Russia’s Congressional finance committee chairman, Anatoly Aksakov, said the country is moving to greenlight international trade in cryptocurrency within the next month, according to a report by national news agency TASS.
"In January, we want to legalize cryptocurrencies to ensure foreign trade activities," Aksakov said, per a translated version of the report.
The chairman highlighted that although Russia is taking steps to allow bitcoin and cryptocurrency payments for imports, there are no plans to encourage similar usage of the burgeoning assets within the boundaries of the nation’s territory.
"The circulation of cryptocurrencies as a means of payment on the territory of Russia will be prohibited, and liability will be prescribed in this regard," he reportedly stated. "But to pay for foreign trade transactions, we still assume the possibility of using cryptocurrencies, for example, for parallel imports."

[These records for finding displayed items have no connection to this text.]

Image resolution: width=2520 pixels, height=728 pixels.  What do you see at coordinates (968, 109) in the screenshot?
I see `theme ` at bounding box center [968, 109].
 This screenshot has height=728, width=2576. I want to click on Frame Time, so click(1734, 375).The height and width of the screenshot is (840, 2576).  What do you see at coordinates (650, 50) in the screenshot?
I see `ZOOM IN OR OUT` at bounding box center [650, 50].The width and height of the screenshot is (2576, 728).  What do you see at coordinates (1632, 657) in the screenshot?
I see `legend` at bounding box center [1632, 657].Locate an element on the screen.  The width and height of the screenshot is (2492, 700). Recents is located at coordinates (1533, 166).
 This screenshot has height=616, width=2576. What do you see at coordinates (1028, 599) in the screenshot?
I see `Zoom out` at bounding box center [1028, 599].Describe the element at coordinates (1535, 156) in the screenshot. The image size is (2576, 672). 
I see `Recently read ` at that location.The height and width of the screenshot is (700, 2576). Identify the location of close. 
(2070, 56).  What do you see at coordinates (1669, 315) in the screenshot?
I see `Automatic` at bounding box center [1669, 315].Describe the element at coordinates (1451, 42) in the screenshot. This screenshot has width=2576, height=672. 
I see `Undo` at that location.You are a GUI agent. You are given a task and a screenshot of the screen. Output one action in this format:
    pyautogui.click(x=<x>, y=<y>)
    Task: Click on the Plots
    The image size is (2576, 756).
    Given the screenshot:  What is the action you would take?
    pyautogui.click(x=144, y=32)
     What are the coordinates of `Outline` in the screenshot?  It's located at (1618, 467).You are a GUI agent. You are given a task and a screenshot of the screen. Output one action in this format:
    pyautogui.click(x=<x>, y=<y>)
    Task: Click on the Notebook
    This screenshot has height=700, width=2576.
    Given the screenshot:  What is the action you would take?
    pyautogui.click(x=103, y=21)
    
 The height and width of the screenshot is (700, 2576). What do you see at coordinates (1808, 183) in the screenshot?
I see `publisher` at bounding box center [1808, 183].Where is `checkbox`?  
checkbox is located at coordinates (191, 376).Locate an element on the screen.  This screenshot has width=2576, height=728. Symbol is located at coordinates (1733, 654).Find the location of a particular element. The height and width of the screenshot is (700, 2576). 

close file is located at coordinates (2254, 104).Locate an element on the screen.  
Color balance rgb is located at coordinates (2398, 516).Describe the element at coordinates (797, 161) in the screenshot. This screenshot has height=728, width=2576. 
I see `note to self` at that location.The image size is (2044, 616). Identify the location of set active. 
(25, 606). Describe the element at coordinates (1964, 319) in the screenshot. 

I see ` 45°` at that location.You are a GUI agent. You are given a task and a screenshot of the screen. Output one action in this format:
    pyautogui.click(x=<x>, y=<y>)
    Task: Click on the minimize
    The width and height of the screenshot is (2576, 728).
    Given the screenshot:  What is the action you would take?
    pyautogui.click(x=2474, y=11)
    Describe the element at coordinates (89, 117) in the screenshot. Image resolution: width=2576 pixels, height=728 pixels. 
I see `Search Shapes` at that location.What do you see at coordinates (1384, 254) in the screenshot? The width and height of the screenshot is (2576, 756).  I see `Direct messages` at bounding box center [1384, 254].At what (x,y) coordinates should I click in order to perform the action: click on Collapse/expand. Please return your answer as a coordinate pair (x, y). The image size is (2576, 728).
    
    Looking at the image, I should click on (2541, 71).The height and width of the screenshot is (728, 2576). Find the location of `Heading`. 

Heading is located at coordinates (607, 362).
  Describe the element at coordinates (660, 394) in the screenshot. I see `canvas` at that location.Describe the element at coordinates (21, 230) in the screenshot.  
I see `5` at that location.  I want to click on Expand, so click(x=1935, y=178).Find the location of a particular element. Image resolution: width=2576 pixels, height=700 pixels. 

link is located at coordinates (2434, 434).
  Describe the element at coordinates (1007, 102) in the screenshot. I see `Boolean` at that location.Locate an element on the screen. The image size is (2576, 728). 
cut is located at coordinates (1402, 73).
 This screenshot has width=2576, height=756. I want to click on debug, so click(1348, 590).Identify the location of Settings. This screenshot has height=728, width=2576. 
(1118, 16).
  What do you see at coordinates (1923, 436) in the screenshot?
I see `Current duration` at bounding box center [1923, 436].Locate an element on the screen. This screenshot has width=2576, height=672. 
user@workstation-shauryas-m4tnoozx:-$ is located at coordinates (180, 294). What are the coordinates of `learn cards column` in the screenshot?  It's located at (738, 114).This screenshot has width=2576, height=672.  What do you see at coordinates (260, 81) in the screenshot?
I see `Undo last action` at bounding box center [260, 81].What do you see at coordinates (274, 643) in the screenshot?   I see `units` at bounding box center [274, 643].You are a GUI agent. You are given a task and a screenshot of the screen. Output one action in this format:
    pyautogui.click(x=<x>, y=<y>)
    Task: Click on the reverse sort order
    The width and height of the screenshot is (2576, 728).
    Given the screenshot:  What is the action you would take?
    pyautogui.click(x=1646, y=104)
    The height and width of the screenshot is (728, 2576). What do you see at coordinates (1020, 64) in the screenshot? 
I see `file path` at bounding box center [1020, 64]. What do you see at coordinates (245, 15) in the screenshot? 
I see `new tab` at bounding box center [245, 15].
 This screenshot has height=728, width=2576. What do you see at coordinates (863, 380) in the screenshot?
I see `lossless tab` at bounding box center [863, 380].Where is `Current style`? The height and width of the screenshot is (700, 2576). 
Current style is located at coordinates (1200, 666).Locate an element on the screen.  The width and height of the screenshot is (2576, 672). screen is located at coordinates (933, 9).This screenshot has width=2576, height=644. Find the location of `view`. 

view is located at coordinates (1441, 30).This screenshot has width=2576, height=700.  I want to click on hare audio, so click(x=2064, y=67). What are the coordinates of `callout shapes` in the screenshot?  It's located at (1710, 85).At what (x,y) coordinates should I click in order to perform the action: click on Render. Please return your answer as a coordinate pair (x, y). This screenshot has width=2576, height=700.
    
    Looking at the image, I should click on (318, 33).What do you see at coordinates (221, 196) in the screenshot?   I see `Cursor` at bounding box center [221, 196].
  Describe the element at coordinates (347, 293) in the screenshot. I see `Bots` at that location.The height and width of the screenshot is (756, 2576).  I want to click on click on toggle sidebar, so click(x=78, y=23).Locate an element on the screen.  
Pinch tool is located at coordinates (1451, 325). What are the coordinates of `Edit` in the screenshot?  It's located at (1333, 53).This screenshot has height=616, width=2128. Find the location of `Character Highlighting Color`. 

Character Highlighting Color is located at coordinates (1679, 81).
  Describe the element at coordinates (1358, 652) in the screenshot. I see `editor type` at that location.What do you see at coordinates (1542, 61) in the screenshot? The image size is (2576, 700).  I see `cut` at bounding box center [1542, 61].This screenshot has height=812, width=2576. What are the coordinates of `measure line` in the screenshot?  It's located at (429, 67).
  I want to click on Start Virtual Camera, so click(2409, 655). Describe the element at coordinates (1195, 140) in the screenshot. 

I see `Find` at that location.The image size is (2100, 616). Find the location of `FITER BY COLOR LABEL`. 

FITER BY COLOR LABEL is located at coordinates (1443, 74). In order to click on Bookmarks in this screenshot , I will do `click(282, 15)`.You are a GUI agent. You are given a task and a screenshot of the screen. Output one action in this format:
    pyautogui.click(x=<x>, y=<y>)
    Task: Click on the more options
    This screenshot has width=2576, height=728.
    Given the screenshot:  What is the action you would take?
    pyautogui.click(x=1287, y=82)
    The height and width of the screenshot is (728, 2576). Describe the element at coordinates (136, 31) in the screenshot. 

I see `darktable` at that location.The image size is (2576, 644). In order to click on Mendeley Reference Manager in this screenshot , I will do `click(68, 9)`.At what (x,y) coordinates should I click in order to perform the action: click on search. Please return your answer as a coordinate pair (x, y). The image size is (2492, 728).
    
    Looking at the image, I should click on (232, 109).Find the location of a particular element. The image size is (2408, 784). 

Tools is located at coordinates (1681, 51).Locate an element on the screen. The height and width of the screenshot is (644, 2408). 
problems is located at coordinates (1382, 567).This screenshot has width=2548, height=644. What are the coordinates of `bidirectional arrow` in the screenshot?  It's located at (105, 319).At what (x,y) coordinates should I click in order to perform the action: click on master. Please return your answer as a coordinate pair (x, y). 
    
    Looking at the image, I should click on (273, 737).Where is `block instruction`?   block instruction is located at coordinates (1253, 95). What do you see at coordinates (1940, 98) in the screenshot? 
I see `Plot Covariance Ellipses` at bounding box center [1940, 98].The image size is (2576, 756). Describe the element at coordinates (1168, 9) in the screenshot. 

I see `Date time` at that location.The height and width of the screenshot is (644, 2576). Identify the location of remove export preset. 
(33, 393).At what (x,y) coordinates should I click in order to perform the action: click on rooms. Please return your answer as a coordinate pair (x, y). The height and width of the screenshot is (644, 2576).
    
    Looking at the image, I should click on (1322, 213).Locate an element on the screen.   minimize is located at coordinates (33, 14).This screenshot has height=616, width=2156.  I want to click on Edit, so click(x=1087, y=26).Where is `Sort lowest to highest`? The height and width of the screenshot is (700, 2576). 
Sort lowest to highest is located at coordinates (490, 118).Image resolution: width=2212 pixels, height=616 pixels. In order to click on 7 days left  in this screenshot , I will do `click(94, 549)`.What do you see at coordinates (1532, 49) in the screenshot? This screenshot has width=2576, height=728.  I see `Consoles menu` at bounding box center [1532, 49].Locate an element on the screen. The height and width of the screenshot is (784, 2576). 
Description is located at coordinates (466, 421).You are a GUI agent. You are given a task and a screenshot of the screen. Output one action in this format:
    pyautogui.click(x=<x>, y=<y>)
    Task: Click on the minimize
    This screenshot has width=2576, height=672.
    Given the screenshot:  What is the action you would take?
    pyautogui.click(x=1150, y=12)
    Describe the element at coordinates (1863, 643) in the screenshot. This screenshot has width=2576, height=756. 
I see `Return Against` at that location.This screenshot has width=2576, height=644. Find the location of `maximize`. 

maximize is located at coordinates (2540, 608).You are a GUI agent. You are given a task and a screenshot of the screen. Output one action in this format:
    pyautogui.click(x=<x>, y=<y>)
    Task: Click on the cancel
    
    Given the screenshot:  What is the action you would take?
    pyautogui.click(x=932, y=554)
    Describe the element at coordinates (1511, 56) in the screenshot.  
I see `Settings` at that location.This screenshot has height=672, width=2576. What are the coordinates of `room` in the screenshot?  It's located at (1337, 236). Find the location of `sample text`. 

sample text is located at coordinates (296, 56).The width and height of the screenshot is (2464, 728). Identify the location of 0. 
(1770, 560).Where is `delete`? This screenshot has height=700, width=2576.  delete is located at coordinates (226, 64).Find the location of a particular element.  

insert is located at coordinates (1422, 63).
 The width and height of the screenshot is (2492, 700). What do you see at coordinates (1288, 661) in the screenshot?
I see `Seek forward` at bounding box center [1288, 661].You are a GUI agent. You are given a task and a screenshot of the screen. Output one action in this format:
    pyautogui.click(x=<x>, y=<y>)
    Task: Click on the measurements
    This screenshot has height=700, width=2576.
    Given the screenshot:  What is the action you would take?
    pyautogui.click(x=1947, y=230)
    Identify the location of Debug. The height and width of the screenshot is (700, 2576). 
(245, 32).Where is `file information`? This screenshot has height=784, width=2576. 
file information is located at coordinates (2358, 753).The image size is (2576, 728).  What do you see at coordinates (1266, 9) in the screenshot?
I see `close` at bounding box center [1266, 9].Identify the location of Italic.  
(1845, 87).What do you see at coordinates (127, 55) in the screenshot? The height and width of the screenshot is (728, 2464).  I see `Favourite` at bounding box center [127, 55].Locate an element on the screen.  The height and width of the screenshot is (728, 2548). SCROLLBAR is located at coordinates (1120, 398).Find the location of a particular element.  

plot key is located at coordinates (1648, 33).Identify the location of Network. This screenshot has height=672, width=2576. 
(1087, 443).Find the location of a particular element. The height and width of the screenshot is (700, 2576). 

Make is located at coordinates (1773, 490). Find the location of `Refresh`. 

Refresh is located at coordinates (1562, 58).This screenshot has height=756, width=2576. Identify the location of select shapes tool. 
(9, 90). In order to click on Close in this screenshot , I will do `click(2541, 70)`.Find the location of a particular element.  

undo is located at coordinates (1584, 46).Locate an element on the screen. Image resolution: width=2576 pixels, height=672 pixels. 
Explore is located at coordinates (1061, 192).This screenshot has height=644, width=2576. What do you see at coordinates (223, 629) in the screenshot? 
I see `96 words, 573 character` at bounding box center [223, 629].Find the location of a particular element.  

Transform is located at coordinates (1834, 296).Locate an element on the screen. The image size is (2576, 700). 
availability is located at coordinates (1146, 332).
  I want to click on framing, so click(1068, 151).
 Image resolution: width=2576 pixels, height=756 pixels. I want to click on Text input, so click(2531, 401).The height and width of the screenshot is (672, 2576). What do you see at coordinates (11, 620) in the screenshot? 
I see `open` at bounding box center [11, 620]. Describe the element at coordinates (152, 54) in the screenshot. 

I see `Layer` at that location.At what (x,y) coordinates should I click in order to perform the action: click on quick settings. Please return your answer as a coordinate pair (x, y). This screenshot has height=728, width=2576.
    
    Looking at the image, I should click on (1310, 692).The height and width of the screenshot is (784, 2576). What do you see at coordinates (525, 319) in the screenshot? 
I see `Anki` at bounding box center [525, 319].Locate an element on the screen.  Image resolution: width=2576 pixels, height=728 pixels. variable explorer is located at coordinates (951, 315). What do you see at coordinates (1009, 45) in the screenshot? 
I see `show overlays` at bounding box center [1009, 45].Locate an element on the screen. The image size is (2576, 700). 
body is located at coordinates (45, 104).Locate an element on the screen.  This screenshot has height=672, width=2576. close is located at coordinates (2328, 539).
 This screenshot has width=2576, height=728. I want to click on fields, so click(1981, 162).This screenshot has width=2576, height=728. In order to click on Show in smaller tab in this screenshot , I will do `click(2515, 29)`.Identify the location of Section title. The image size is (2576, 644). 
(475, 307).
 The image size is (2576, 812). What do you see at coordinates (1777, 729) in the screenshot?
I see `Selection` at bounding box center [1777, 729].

Russian officials have teased at this possibility for almost a year, following an intense package of Western sanctions deployed in the wake of the nation’s invasion of Ukraine.
Russia laid out a roadmap for bitcoin regulation in January 2022, and the Ministry of Finance submitted a proposal in the following month. Around the same time, U.S. President Biden announced the first tranche of Russian sanctions, blocking five of the biggest Russian banks and freezing all the assets they held in America. One month later, Russia said it was open to selling natural gas for bitcoin.
"There can be a variety of currencies, and that’s a standard practice. If they want bitcoin, we will trade in bitcoin," the chairman of the country’s Congressional energy committee, Pavel Zavalny, said in a press conference at the time.
Soon, the idea gained steam and different areas of Russia’s government began endorsing it. In April, the country’s tax authority proposed a change to the local cryptocurrency bill to let entities accept cryptocurrency as payment in foreign trade. By May, the matter was being "actively discussed" in Russia.
The Bank of Russia, which was hardest government body to be convinced given its previous calls for a complete ban on bitcoin and cryptocurrency, first nodded to the possibility of allowing bitcoin payments for international settlement in June. In September, Russia’s central bank agreed with the Ministry of Finance that it would be "impossible to do without cross-border settlements in cryptocurrency."
Now, as the year draws to a close, the legal basis to allow such payments is about to become a reality, per the TASS report.